The novel is set in 2178 AD (approximately 20 years after the events of Prisoners of Power) and follows the story of the main character of the first novel, Maxim Kammerer. Kammerer, now an experienced investigator of COMCON-2, receives an order to track down a man named Lev Abalkin, who was not supposed to return to Earth but has returned nevertheless. The order was issued in secret by Rudolf Sikorski (called "Excellency" throughout the book), the chief of COMCON-2.

Studying the materials on Abalkin that Sikorski provided him with, Kammerer discovers that prior to his arrival on Earth, Abalkin was a progressor on Saraksh, working as an undercover agent in the power structures of the Island Empire. Among other materials, he finds a sheet of paper with a strange symbol resembling the Cyrillic letter Ж or Japanese character 卅 (san juu) which only adds to his confusion.

Kammerer's search leads him to several of Abalkin's friends and associates, including Maya Glumova who is a historian working in the Museum of Extraterrestrial Cultures (MEC) and Shokn the Golovan who worked closely with Abalkin in projects on Saraksh and Hope. Each of these has had recent contact with Abalkin, and report that he had been behaving strangely.

Kammerer also begins to perceive a connection between Abalkin and progressor Kornei Yashmaa. Both men were born on the same day from mysteriously deceased parents.

Late at night, Sikorski orders Kammerer to meet him at the MEC in order to ambush Abalkin. However, the one who comes to the Museum tonight is not Lev Abalkin but rather Isaac Bromberg, Sikorski's fiercest opponent in his policy about knowledge and its classification. Kammerer witnesses a long verbal argument, in which many of the details of the Abalkin case are revealed.

Apparently, Abalkin has called Bromberg via videophone and talked to him about the "detonators", an artifact stored in the closed section of the MEC where Sikorski and Kammerer had laid their trap. Reluctantly, Sikorski agreed to tell Maxim about the "foundlings": Abalkin (as well as Kornei Yashmaa) was a "foundling", one of thirteen humans born from embryos stored in the "sarcophagus" left by the Wanderers and discovered by Earthlings on an unnamed planet. The "detonators" were thirteen small discs each carrying a strange symbol identical to a birthmark that each of the "foundlings" had on his/her elbow. Abalkin's symbol was the one resembling the Japanese character 卅

Upon returning to his COMCON-2 office with Maxim, Sikorski admits that he always believed that all "foundlings" carried a program deep in their subconsciousness that was potentially dangerous for Earth. It was because of this that all of them received an education that implied that they work as far from Earth as possible. Sikorski believes that Abalkin's surprise return to Earth indicates that the program has activated and he has become a dangerous agent of the Wanderers.

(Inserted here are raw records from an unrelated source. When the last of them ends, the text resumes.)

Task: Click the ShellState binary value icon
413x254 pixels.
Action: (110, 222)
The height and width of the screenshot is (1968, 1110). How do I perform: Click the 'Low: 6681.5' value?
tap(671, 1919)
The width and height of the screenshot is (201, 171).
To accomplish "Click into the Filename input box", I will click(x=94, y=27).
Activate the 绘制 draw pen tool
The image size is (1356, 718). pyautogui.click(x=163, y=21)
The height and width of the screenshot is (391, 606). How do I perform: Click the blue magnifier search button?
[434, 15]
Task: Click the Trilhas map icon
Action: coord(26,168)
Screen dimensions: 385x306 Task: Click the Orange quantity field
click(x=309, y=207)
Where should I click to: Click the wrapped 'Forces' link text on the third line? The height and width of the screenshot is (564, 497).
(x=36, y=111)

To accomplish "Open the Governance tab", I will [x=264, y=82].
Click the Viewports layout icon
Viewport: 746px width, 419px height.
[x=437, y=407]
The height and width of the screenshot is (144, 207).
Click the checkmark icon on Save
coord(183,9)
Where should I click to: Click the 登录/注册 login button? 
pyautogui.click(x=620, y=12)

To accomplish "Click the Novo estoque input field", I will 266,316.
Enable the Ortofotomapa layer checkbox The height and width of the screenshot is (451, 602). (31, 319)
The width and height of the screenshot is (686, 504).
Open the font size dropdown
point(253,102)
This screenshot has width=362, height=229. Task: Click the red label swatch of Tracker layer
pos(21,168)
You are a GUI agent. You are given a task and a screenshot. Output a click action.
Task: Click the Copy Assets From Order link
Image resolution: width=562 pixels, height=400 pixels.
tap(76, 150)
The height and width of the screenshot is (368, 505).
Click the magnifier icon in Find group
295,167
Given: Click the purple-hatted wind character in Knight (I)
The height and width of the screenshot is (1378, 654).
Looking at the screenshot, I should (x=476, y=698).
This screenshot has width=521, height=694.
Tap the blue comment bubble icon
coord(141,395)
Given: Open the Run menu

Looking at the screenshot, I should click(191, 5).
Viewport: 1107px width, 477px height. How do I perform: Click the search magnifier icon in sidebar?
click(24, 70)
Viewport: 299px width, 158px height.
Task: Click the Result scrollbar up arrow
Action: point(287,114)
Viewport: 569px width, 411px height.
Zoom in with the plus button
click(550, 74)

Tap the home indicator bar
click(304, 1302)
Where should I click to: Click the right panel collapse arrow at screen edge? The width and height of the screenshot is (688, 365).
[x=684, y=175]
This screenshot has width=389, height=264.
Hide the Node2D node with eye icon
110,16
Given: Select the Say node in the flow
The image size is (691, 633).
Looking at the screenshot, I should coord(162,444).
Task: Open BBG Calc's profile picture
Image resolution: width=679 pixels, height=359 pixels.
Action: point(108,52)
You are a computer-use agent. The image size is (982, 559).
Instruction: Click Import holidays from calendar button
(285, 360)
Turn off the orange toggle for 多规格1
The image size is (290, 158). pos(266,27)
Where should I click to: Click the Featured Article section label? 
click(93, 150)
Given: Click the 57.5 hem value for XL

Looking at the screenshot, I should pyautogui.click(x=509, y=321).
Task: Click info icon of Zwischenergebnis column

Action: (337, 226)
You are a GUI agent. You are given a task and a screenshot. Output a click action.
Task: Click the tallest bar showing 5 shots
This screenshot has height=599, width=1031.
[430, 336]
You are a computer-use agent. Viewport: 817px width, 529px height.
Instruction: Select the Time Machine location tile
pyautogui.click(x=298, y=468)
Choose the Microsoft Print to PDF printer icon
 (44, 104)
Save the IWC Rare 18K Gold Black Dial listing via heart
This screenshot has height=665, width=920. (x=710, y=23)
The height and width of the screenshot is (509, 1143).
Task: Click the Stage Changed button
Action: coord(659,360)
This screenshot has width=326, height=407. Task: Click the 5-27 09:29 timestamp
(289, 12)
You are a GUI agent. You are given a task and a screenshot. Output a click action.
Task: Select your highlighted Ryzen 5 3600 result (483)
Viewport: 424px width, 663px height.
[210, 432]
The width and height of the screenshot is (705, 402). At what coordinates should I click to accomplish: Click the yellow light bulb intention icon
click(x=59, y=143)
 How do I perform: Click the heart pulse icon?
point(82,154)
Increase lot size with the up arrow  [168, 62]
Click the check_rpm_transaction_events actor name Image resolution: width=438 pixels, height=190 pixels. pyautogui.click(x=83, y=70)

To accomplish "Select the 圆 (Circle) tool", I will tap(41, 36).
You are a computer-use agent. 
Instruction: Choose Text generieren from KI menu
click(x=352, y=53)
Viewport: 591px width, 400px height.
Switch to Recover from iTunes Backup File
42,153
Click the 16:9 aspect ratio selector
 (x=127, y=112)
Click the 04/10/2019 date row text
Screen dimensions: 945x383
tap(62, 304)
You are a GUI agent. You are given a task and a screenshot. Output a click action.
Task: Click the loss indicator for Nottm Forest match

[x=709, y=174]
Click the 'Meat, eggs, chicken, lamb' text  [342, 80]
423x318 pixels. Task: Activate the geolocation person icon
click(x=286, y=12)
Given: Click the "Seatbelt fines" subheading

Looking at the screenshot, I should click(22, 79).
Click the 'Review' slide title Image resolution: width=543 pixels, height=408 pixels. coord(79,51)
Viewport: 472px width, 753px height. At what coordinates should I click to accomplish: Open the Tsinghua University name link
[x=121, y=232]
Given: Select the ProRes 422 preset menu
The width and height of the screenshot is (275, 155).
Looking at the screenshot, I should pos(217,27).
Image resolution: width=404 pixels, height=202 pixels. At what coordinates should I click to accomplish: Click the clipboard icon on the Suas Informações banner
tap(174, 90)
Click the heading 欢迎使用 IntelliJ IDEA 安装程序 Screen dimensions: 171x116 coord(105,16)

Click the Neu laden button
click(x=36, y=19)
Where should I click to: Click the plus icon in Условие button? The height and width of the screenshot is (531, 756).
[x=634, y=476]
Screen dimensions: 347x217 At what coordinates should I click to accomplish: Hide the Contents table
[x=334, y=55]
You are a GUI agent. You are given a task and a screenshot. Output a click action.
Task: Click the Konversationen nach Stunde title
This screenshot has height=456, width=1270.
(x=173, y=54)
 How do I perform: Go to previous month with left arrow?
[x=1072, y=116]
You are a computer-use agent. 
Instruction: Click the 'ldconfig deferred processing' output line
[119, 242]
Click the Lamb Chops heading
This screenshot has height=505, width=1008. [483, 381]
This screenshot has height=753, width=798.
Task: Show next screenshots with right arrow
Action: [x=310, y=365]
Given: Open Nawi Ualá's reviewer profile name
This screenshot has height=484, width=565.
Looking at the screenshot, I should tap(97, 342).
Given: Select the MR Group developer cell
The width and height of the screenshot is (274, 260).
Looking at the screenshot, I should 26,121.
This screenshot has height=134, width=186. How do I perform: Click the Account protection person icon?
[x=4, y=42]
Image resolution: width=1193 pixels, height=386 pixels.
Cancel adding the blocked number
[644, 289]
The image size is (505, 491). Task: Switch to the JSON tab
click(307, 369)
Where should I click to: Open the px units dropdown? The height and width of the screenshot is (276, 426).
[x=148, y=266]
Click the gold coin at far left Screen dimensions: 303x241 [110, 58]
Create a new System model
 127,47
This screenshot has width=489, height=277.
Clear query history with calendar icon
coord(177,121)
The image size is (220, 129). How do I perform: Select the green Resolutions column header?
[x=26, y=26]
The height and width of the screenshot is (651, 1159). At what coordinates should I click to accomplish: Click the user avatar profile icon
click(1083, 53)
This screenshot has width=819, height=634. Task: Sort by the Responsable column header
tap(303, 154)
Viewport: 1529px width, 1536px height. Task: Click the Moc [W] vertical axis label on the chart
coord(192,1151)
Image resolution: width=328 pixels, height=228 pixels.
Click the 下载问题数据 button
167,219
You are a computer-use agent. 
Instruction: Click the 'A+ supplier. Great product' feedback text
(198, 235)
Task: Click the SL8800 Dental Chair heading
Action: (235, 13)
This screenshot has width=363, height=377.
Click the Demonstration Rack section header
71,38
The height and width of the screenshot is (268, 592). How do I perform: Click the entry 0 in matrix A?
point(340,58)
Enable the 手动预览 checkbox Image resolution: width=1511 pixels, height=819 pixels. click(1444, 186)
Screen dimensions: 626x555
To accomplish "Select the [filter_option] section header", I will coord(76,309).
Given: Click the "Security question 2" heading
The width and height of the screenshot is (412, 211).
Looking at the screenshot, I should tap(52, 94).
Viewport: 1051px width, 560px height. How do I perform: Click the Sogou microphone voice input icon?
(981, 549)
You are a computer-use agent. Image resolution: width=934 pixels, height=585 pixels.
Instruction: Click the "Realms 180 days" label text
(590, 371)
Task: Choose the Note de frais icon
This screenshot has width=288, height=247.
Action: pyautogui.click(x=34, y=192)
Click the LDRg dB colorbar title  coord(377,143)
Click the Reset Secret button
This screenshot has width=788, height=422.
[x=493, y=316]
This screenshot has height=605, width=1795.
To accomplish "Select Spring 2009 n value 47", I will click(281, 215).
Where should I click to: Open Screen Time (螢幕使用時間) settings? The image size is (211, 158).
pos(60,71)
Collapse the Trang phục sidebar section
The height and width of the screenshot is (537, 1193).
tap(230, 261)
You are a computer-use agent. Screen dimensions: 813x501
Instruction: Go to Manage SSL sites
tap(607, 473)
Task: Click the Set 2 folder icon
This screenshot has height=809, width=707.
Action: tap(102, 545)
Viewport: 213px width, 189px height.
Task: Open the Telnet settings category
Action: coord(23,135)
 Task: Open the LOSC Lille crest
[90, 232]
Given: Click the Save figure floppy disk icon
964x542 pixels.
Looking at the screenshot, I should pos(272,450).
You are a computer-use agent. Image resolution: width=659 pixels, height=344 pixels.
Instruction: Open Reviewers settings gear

Kammerer does not believe that Abalkin poses a threat, but suggests that this is a psychological test engineered by the Wanderers. Kammerer likens the situation to when a human might put a "beetle in an anthill" simply to watch the alarmed reaction of the ants. Sikorski, however, is afraid that the situation may turn out to be "weasel in a henhouse" instead, so he cannot neglect the potential danger to Earth.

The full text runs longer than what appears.